Indian Rupee Currency Forecast

The Pound Sterling to Indian Rupee (GBP/INR) exchange rate fell again on Friday as optimism increased that demand for emerging market assets will remain due to the prospect of more monetary stimulus measures in the Eurozone.

Disappointing economic data out of France and Germany caused investors to favour the higher yields offered by the riskier emerging and commodity based assets. The weakness in the Eurozone has increased speculation that the European Central Bank is moving closer to introducing a full-scale quantitative easing programme. ECB President Mario Draghi said earlier in the week that policy makers might introduce more measures at this month’s policy meeting in an attempt to tackle the threats posed by deflation and weak economic growth.

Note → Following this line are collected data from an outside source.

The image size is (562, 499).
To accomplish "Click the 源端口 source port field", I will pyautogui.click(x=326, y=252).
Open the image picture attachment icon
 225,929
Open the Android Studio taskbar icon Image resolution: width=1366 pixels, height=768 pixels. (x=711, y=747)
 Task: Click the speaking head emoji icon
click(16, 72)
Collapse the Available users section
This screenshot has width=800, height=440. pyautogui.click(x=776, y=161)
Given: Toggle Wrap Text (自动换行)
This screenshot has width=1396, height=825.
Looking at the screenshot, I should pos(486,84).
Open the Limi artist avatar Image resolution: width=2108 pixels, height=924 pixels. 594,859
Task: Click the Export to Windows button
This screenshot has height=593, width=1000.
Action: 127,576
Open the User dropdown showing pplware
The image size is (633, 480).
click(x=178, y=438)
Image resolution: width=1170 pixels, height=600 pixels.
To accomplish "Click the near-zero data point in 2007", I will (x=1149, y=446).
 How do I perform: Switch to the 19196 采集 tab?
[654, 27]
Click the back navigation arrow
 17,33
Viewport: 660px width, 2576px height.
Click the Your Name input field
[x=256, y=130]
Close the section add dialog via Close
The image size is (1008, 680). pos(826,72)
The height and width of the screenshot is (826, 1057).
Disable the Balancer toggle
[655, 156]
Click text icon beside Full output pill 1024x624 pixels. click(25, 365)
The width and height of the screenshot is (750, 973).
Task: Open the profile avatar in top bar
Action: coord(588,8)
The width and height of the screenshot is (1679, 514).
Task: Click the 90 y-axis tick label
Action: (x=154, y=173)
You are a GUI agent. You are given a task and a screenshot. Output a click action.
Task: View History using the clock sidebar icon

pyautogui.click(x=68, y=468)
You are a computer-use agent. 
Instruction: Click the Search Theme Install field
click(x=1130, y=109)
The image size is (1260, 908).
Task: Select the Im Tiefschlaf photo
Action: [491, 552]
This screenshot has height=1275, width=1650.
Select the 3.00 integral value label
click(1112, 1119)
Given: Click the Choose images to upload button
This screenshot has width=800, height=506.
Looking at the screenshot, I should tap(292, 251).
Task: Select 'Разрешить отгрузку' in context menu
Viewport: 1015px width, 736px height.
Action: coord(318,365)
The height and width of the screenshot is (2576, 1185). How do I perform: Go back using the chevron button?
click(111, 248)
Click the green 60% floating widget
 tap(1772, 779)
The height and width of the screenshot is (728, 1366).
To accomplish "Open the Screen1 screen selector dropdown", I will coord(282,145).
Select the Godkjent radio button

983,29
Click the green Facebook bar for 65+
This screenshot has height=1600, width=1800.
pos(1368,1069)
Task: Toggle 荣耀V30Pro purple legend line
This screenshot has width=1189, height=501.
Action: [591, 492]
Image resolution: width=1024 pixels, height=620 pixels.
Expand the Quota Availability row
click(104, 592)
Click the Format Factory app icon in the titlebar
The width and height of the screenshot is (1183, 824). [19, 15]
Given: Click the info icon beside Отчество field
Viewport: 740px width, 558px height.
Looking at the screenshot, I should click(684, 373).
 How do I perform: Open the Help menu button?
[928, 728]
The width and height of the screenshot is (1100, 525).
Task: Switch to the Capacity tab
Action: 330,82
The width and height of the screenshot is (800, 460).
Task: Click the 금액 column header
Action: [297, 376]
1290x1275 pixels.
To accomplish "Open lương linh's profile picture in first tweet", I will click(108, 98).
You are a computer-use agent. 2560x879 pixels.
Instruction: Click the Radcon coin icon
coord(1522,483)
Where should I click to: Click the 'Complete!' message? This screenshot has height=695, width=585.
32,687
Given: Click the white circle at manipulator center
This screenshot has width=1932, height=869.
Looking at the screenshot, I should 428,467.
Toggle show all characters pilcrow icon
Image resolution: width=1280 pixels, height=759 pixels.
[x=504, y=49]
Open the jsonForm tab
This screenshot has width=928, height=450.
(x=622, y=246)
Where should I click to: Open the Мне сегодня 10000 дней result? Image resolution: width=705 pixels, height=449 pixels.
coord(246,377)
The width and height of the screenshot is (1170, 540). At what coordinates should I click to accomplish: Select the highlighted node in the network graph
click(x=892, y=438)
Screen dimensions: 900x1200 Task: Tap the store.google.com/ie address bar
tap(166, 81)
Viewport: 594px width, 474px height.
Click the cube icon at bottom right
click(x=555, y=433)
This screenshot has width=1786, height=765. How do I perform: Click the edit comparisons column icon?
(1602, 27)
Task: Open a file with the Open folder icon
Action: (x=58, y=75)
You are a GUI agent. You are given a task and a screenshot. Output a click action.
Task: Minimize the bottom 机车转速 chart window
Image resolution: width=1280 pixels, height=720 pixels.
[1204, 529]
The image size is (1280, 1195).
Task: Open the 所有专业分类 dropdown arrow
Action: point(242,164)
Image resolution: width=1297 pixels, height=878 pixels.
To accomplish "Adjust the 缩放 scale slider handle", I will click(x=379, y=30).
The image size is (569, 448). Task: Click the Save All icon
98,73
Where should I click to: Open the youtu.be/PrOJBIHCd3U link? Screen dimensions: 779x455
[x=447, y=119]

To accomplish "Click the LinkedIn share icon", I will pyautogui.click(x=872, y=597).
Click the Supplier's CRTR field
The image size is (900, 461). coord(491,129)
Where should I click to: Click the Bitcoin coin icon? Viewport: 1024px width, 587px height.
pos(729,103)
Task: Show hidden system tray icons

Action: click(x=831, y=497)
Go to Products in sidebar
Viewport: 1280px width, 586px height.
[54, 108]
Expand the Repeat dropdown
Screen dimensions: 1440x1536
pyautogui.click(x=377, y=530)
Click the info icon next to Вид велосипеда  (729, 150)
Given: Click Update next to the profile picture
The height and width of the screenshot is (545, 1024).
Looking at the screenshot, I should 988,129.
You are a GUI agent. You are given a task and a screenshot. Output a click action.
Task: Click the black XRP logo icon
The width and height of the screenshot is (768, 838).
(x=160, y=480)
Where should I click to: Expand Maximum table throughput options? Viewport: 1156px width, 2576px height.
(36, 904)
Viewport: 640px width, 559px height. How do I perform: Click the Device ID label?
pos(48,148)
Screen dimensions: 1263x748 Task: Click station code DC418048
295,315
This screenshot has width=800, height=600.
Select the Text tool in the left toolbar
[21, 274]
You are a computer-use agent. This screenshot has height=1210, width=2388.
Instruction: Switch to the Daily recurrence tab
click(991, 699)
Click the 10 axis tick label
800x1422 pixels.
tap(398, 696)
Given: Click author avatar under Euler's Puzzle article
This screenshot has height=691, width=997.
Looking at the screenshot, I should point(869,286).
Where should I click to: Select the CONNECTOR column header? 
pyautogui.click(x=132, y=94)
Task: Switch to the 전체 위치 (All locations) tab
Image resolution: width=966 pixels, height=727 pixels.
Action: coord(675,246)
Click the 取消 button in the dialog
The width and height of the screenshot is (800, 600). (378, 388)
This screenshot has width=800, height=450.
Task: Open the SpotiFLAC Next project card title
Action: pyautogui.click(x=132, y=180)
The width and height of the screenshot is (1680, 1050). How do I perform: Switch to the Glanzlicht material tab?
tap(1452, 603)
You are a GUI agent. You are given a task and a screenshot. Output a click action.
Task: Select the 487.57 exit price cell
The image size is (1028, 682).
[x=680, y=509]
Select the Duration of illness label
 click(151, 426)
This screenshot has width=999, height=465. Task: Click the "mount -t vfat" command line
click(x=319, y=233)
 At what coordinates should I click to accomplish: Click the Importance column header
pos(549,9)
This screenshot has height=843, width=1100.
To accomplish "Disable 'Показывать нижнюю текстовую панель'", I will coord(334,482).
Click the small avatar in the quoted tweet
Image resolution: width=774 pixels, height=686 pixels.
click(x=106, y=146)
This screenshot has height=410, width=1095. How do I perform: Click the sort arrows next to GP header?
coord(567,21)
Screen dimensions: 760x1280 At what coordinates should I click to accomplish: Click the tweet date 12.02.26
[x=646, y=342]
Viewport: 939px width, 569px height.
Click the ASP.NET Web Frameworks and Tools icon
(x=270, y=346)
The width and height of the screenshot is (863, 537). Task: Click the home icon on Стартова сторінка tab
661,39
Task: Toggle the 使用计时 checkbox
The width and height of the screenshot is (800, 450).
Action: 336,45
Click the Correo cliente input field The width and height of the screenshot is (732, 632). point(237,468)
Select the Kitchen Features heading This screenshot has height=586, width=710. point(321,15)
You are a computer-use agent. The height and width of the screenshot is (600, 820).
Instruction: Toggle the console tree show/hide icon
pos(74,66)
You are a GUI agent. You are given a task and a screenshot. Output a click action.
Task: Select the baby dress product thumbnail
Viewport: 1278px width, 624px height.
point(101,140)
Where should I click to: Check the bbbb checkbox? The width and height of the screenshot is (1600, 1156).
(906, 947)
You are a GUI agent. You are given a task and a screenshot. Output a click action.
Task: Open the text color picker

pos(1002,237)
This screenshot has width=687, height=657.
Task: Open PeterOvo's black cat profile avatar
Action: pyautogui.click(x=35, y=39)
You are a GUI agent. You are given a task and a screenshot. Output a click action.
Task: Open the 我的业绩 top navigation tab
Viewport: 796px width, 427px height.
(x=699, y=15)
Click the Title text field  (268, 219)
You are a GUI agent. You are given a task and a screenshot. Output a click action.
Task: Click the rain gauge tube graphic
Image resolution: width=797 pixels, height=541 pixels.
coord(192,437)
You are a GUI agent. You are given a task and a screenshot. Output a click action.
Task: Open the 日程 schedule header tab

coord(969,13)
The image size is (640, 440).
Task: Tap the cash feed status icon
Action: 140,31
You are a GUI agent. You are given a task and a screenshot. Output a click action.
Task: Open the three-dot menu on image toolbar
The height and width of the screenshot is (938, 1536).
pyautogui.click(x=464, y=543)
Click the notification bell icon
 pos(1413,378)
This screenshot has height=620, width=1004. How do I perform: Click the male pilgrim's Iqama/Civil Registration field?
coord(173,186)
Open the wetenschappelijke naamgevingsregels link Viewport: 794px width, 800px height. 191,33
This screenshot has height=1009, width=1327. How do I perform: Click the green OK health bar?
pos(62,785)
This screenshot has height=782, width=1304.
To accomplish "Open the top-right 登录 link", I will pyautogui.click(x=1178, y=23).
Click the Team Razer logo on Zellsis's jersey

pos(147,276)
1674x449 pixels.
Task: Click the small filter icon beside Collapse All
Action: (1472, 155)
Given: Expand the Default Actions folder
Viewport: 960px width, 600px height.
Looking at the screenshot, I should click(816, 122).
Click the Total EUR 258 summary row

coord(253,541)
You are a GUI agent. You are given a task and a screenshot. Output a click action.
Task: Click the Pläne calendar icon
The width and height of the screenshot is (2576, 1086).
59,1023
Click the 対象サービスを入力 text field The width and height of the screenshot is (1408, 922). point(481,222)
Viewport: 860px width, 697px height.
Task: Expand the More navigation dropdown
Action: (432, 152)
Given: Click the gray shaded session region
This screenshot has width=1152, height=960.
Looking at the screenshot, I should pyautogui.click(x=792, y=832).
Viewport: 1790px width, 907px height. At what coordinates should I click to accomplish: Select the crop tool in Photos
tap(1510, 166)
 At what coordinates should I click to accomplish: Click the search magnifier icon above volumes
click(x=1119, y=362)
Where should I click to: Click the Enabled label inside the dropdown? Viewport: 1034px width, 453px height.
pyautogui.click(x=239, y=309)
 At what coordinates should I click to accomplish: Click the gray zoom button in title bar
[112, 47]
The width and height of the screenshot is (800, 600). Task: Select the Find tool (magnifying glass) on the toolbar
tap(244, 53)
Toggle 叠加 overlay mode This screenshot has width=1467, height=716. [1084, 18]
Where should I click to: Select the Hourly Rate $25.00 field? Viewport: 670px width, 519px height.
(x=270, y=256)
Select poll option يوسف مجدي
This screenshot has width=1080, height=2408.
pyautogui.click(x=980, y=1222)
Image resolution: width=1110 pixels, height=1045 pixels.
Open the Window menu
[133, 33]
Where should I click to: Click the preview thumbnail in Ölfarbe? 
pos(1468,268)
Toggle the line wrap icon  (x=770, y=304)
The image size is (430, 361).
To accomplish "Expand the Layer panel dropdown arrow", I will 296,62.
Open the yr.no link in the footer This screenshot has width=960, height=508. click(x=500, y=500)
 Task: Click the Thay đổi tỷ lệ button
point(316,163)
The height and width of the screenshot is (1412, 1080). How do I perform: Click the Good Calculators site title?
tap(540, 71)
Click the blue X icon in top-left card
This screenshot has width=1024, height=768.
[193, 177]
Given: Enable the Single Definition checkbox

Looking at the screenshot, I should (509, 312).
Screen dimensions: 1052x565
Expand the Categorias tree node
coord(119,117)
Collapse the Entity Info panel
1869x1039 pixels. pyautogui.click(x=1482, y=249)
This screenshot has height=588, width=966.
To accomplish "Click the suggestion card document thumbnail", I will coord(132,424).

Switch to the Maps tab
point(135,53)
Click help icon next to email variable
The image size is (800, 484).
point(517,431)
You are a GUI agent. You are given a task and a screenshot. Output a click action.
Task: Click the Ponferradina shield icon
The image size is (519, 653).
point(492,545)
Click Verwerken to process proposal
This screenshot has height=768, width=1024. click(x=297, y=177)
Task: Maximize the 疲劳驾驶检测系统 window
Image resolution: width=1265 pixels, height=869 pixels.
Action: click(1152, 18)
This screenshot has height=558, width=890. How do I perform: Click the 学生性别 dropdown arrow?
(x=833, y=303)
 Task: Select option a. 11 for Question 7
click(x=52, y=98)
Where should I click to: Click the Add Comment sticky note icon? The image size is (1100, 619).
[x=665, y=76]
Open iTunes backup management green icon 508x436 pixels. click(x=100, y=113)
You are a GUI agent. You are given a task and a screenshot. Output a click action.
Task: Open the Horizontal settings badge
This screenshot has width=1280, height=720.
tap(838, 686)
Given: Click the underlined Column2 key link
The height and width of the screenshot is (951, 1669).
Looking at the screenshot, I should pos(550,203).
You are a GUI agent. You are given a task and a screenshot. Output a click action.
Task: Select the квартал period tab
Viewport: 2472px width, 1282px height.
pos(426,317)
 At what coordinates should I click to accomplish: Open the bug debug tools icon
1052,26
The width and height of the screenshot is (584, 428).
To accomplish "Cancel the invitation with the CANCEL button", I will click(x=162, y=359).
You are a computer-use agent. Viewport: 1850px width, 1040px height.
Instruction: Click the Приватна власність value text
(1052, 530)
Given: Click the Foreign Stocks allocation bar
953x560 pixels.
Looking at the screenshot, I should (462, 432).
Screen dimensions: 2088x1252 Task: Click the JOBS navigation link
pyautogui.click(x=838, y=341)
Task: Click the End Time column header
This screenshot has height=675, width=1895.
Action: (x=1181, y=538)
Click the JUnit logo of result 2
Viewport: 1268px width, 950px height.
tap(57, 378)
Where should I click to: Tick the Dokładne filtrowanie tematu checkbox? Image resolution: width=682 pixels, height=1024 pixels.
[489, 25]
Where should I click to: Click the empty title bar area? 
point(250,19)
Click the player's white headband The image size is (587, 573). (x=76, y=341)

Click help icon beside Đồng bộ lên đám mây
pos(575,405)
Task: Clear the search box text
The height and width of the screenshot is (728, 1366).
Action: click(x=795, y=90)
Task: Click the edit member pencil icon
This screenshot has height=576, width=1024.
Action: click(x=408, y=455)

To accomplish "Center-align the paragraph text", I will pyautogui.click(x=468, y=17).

Also buoying the Indian Rupee exchange rate was the release of the US Federal Reserve’s December policy meeting minutes, which showed that policy makers are unlikely to raise interest rates until late April. The US Dollar came under more pressure after Federal Reserve of Minneapolis President Narayana Kocherlakota warned against hiking interest rates too soon. The ‘Greenback’ is expected to remain softer even if upcoming US nonfarm payrolls data comes in positively.

‘We’re seeing some Fed officials starting to hint they may slow the pace of rate increases, so even if the labour report shows strong numbers, it won’t be a reason for the Dollar to gain too much,’ said the chief market economist at Mizuho Bank Ltd.

Growth Revised Higher

The Indian Rupee was also supported by the Reserve Bank of India expecting the economy to expand by 5.5% in the year ending March 2015, a sharp rise from the previous year’s figure of 4.7%. As long as weakness persists in the Eurozone and the Federal Reserve refrains from hiking interest rates, we can expect the Rupee to continue to receive support from increased foreign investor demand.

‘Strong inflows continue to lend support to the Rupee. India looks relatively attractive when you see other major world economies slowing,’ said Paresh Nayar, head of currency and money markets at FirstRand Ltd. in Mumbai.